Keduan dilaporkan Rudy Ahmad Syafei Harahap terkait dugaan pemalsuan surat dan atau penggelapan dalam jabatan. Laporan tersebut dilakukan pada 13 September 2024 dengan Laporan Polisi nomor: LP/B/546/IX/2024/SPKT/Polda Jawa Timur.
Adapun laporan dugaan pelanggaran tindak pidana yakni sebagaimana dimaksud dalam Pasal 263 KUHP dan atau Pasal 374 KUHP Jo Pasal 327 dan atau Jo Pasal 55 KUHP.
Dahlan Iskan Buka Suara Menyoal Jawa Pos
Dahlan Iskan akhirnya buka suara. Ia menanggapi kabar statusnya jadi tersangka dalam sebuah kolom di Disway berjudul 'Jadi Tersangka' yang terbit Rabu, 9 Juli 2025.
Dahlan meulai menuturkan saat ia diperiksa sebagai saksi atas gugatan ke Jawa Pos terkait sengketa kepemilikan Tabloid Nyata. Karena jadi saksi itu, Dahlan kemudian membutuhkan dokumen-dokumen untuk keperluan pemeriksaan di kepolisian namun dihalang-halangi Jawa Pos.
Karena hal itu, ia kemudian menggugat Jawa Pos ke Pengadilan Negeri Surabaya. Sebab, ia juga merasa punya hak untuk mengambil dokumennya. Namun, ia tak menyangka dirinya kemudian ditetapkan sebagai tersangka.
"Yang juga tidak pernah saya sangka adalah: saya berurusan dengan polisi di usia saya yang 74 tahun. Dulu, saya kira, saya itu akan seumur hidup di Jawa Pos. Katakanlah sampai mati. Bahkan saya bayangkan mungkin makam saya pun kelak akan di halaman gedung Jawa Pos".
"Itu karena, seperti banyak yang bilang, 'Jawa Pos adalah Dahlan Iskan, dan Dahlan Iskan adalah Jawa Pos'. Rasanya pernah ada media yang sampai menulis seperti itu".

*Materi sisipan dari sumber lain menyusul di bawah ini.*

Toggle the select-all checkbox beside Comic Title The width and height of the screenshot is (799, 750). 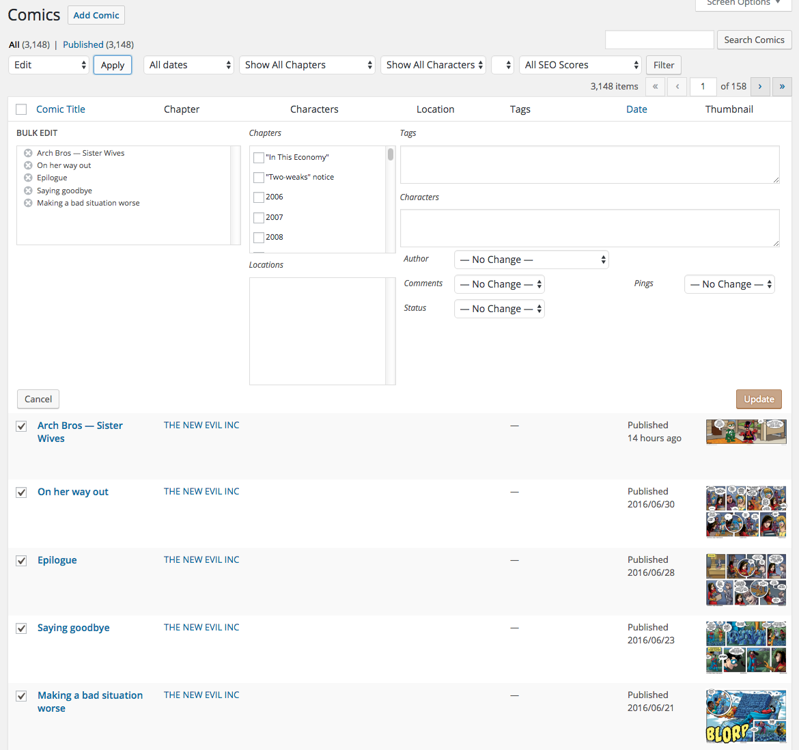point(22,109)
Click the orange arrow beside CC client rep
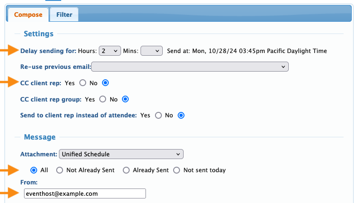Image resolution: width=359 pixels, height=203 pixels. (x=9, y=82)
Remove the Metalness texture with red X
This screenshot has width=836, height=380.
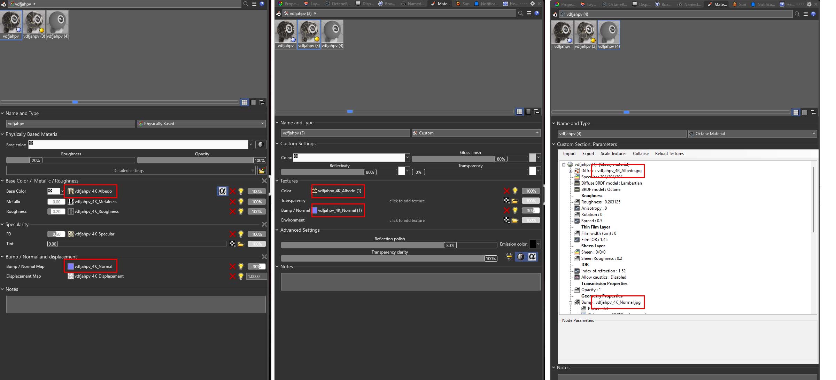point(232,202)
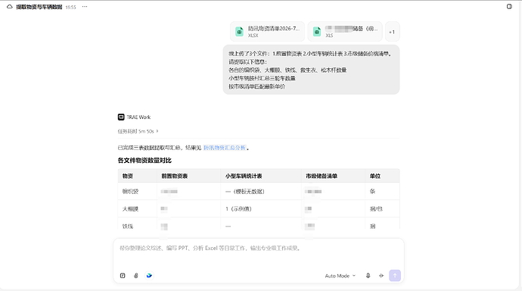The height and width of the screenshot is (291, 522).
Task: Click the user message bubble text
Action: (311, 70)
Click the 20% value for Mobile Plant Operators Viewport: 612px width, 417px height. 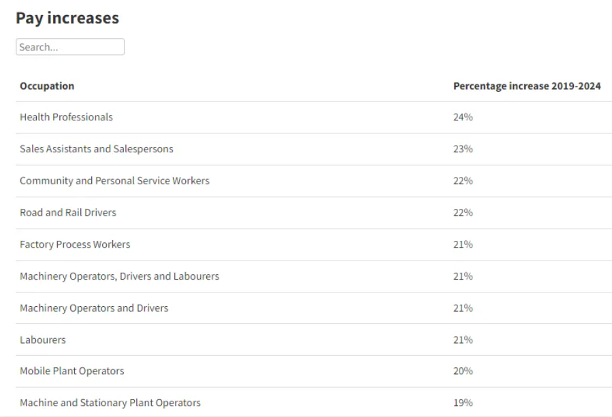click(x=463, y=371)
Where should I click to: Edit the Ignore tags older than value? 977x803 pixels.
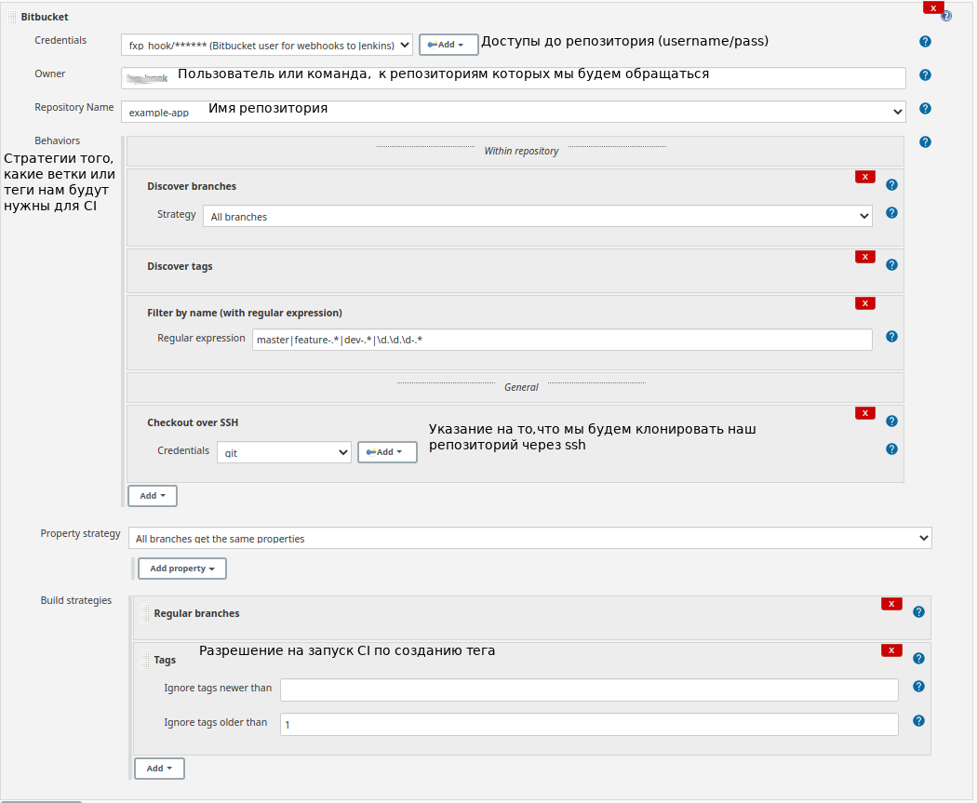[x=588, y=723]
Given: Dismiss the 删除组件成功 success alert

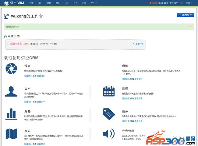Looking at the screenshot, I should point(191,26).
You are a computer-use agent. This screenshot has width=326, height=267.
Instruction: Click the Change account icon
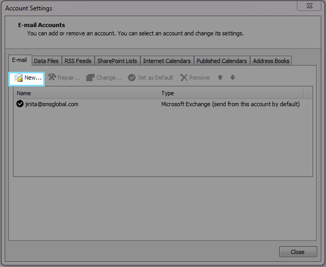click(90, 78)

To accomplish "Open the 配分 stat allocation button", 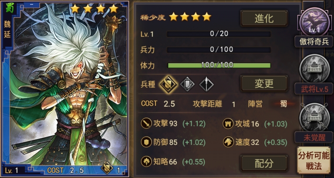I will [264, 163].

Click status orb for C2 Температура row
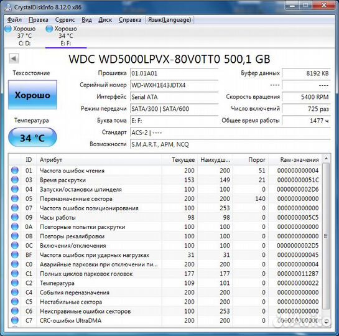15,283
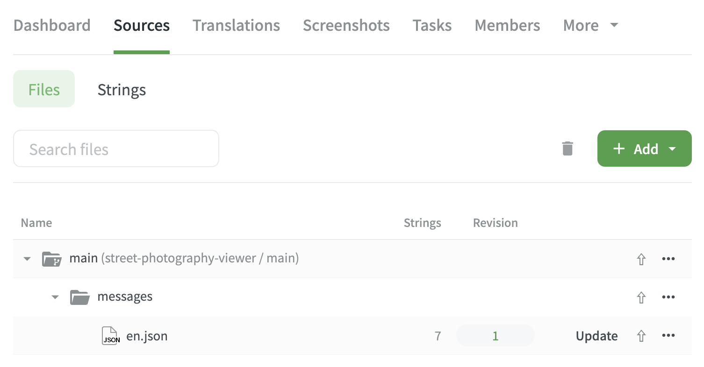
Task: Switch to the Translations tab
Action: click(x=236, y=26)
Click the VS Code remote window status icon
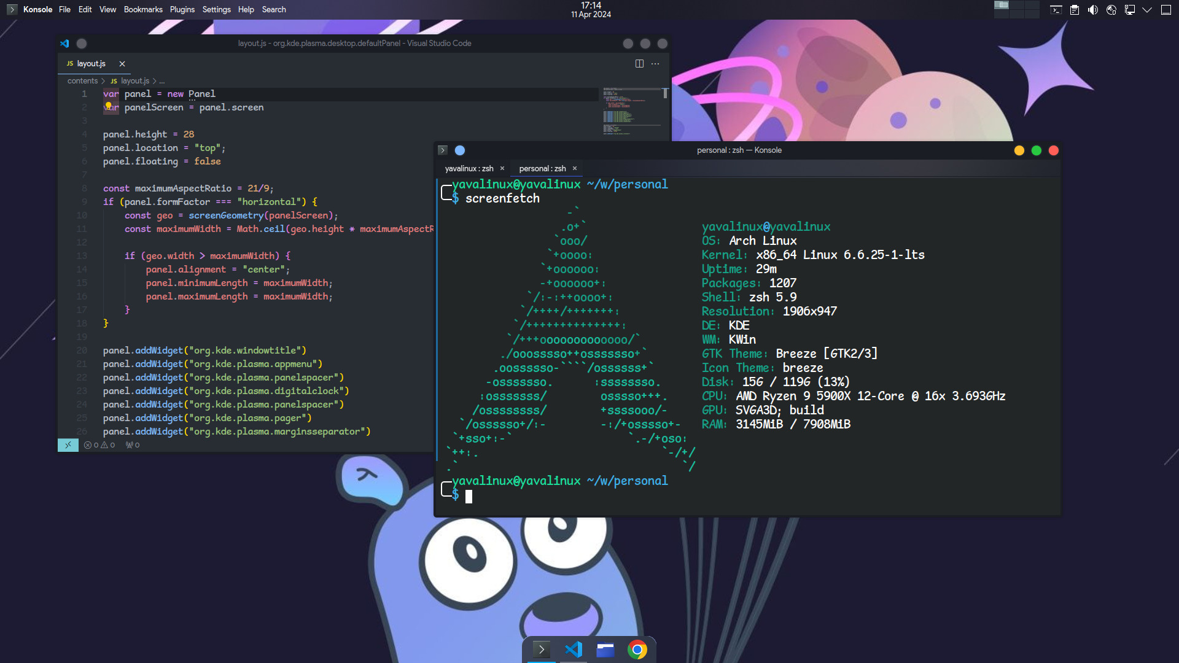Screen dimensions: 1179x663 tap(68, 445)
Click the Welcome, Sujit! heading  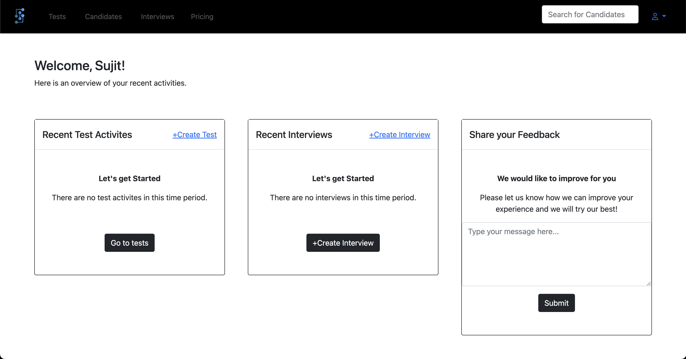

"Seluruh energi muda saya memang tumpah untuk Jawa Pos. Saya sempat bahagia ketika banyak yang mengakui bahwa sayalah yang membuat Jawa Pos dari perusahaan yang begitu kecil dan miskin menjadi raksasa media dengan kekayaan bertriliun-triliun rupiah".
Dahlan Iskan lantas menceritakan awal mula meninggalkan Jawa Pos saat mendapat panggilan menjadi Dirut PLN. Dahlan Iskan sebenarnya enggan menerima jabatan itu. Namun demi panggilan negara ia kemudian menerimanya.
Baca juga: Dahlan Iskan Gugat Jawa Pos di PN Surabaya |
"Sebagai dirut BUMN saya tidak boleh merangkap jabatan di swasta. Maka saya harus melepaskan jabatan dirut Jawa Pos. Tidak masalah. Toh di PLN saya tidak akan lama. Maksimum tiga tahun. Bisa kembali ke Jawa Pos lagi".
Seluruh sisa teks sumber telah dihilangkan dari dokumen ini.